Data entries
···
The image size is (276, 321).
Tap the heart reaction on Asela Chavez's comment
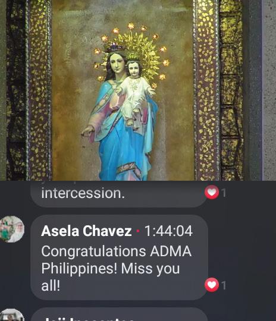coord(212,285)
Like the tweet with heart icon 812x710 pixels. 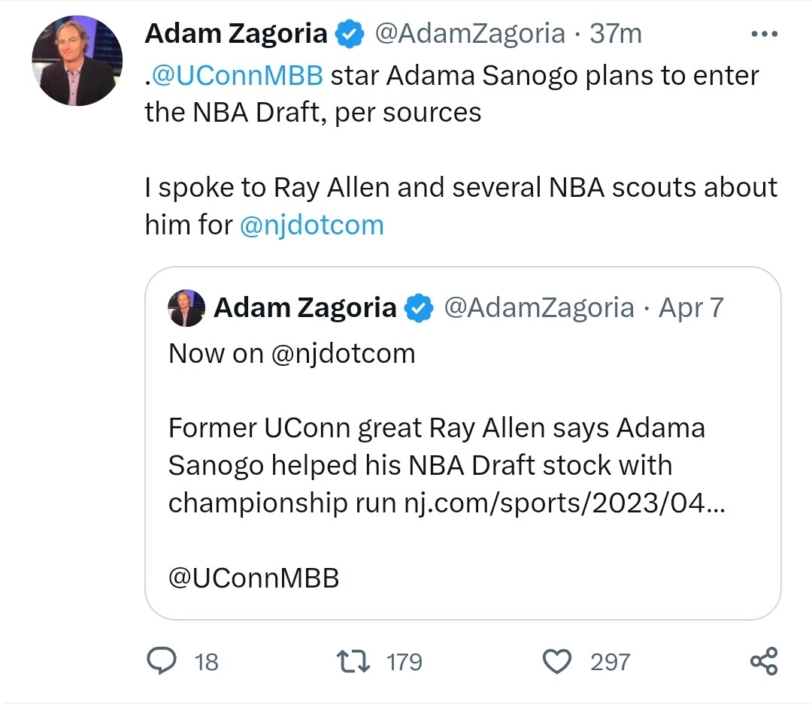point(557,662)
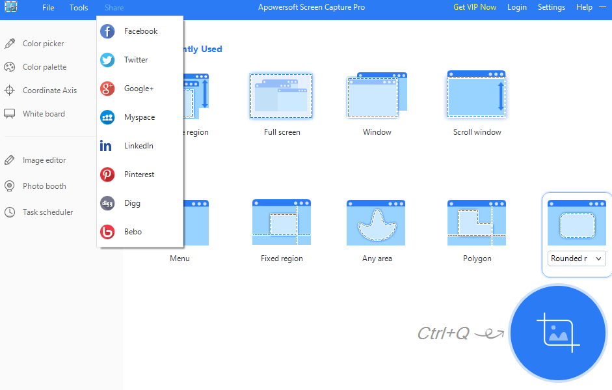Open the Color picker tool

(x=43, y=44)
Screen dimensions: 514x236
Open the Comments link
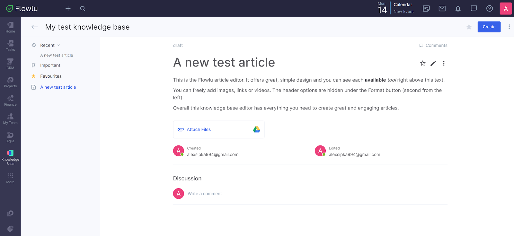click(x=433, y=45)
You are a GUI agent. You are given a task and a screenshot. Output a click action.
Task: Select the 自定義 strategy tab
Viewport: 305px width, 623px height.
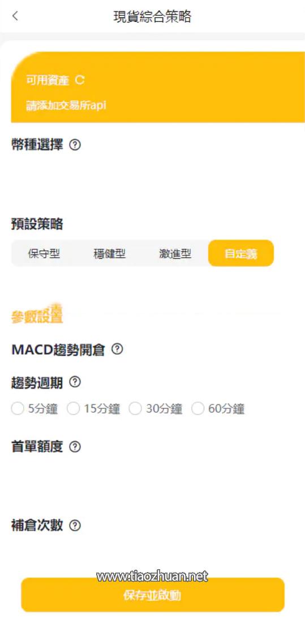point(241,253)
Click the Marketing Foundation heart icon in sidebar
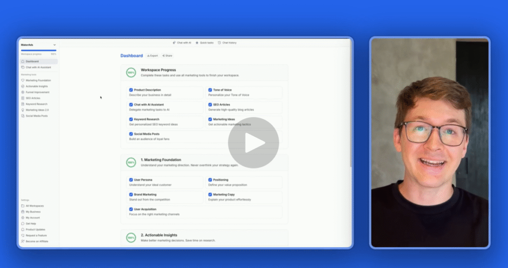 (23, 80)
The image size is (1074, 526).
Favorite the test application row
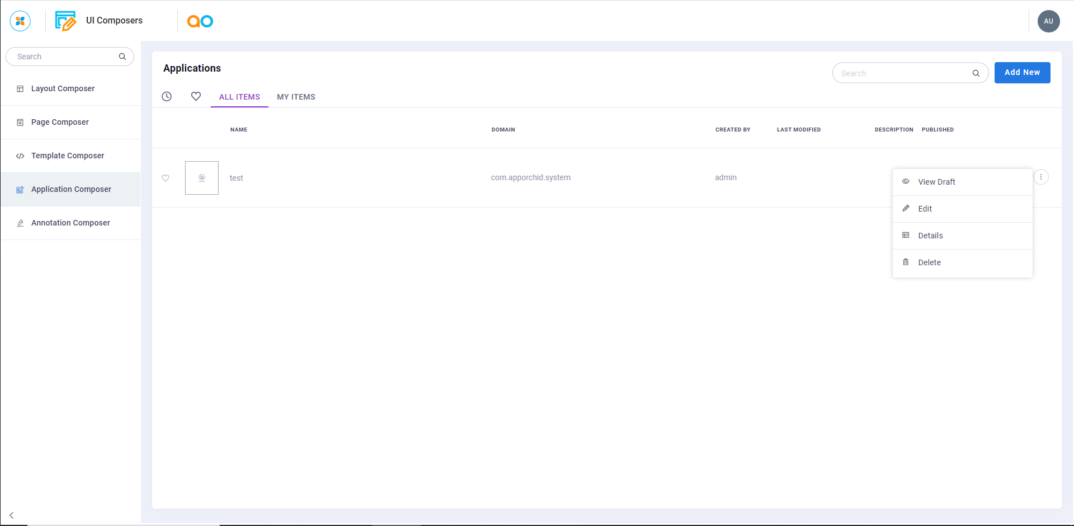pyautogui.click(x=166, y=178)
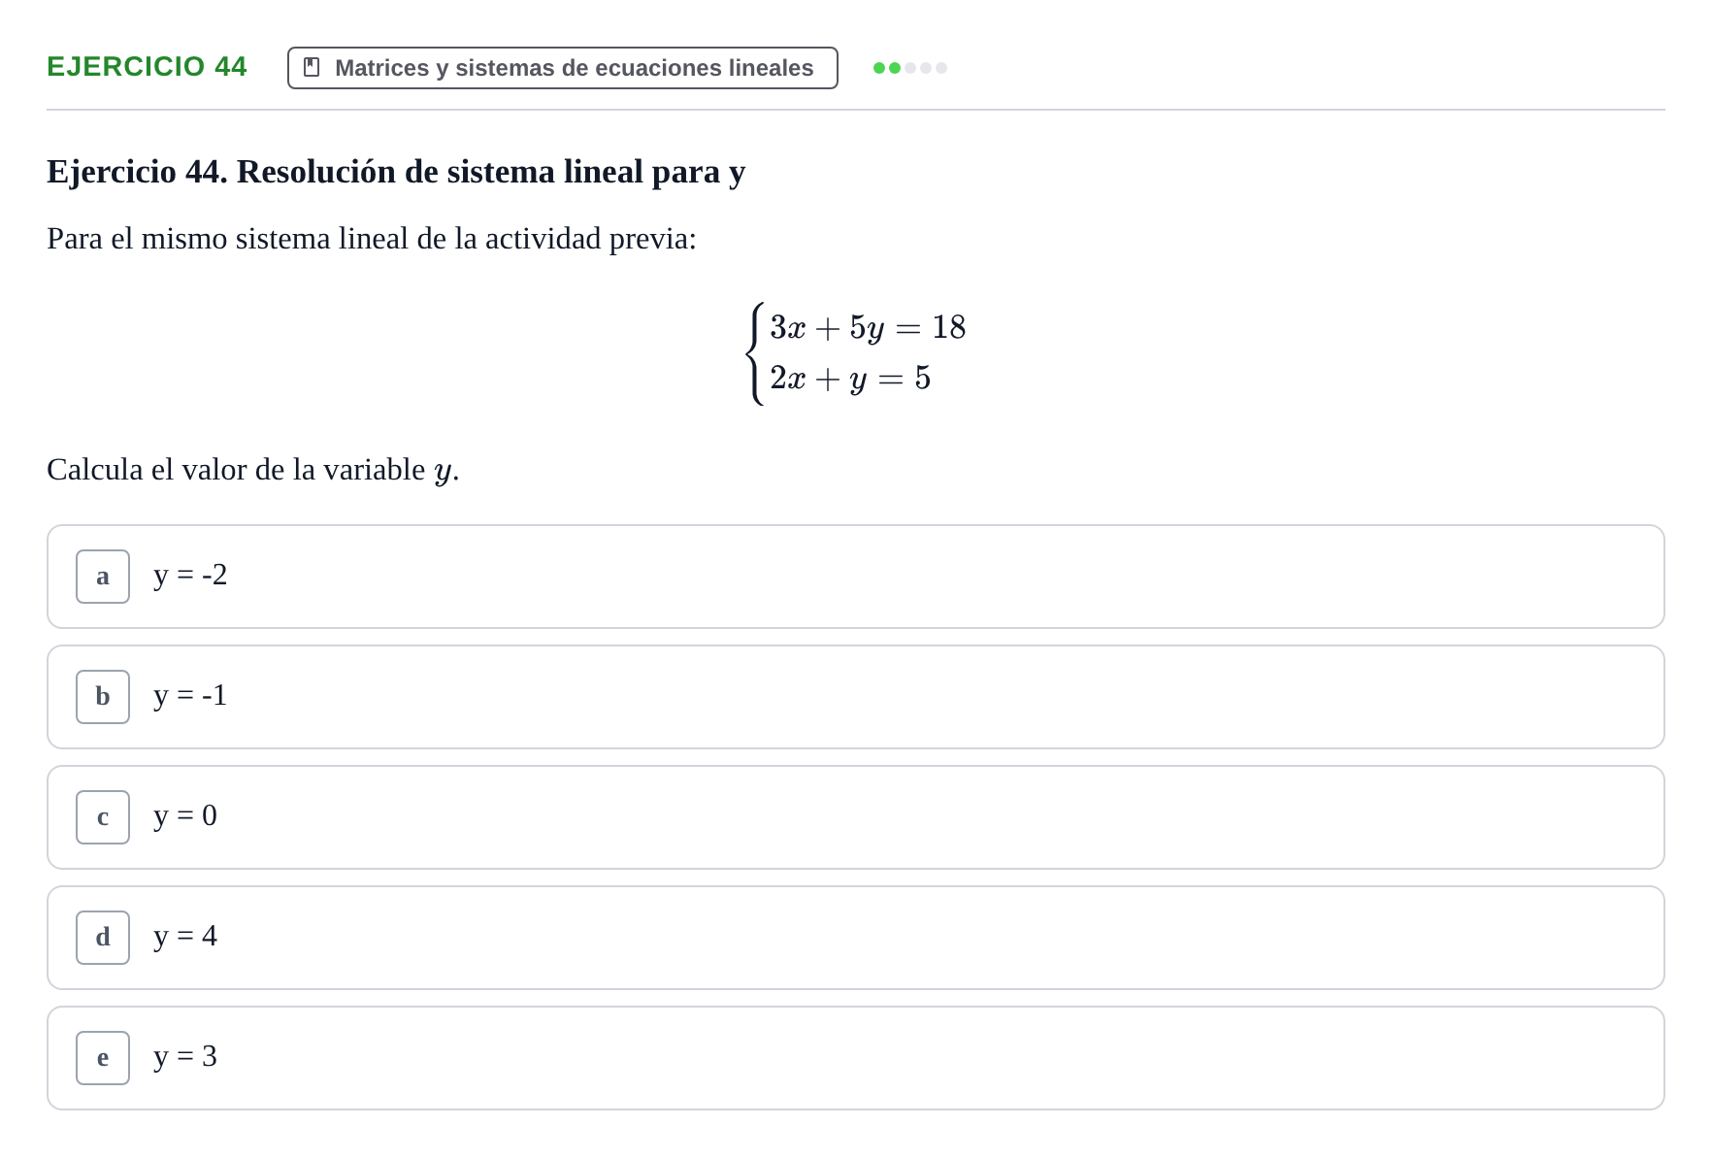This screenshot has width=1712, height=1159.
Task: Select option letter box a
Action: click(x=103, y=577)
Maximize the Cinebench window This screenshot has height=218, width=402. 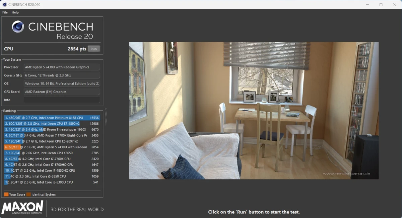click(381, 5)
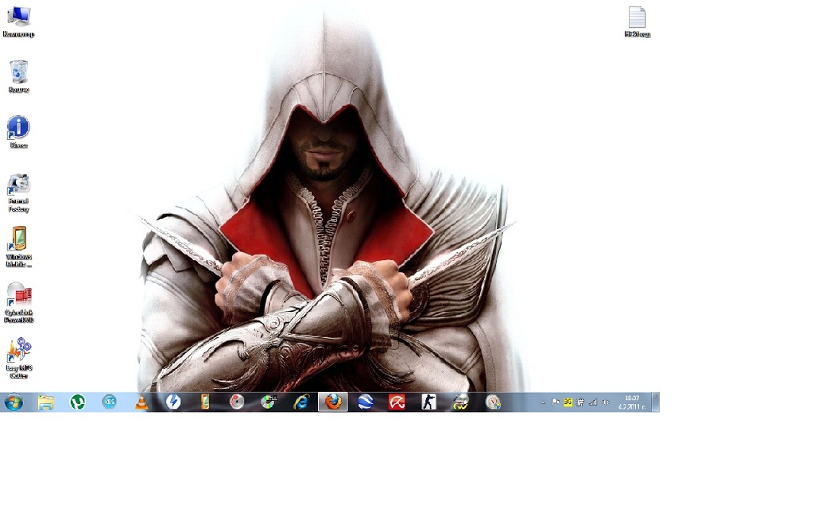Select the text file on the desktop
The height and width of the screenshot is (509, 814).
pyautogui.click(x=637, y=19)
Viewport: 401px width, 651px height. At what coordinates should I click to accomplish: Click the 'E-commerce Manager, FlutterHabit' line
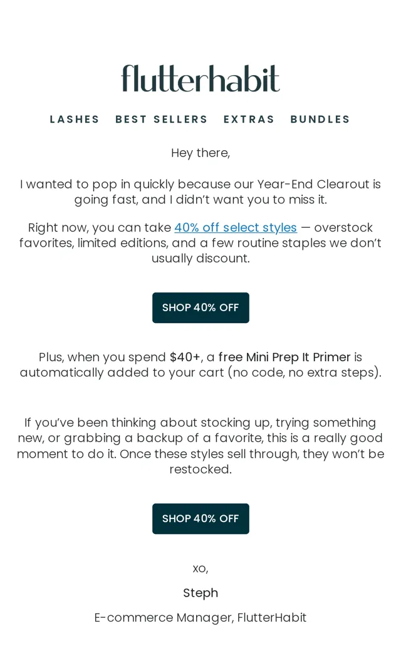(201, 618)
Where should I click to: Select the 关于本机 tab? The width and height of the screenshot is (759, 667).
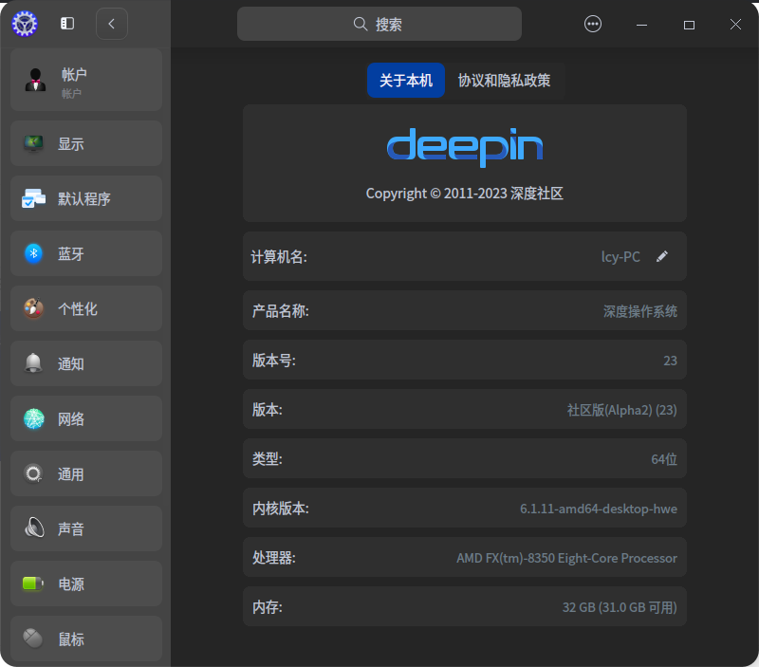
···
Look through the entries and copy every line in which the string "size" appears.

• PROBLEM SOLUTION:
The image size is (276, 321).
The image size is (1074, 526).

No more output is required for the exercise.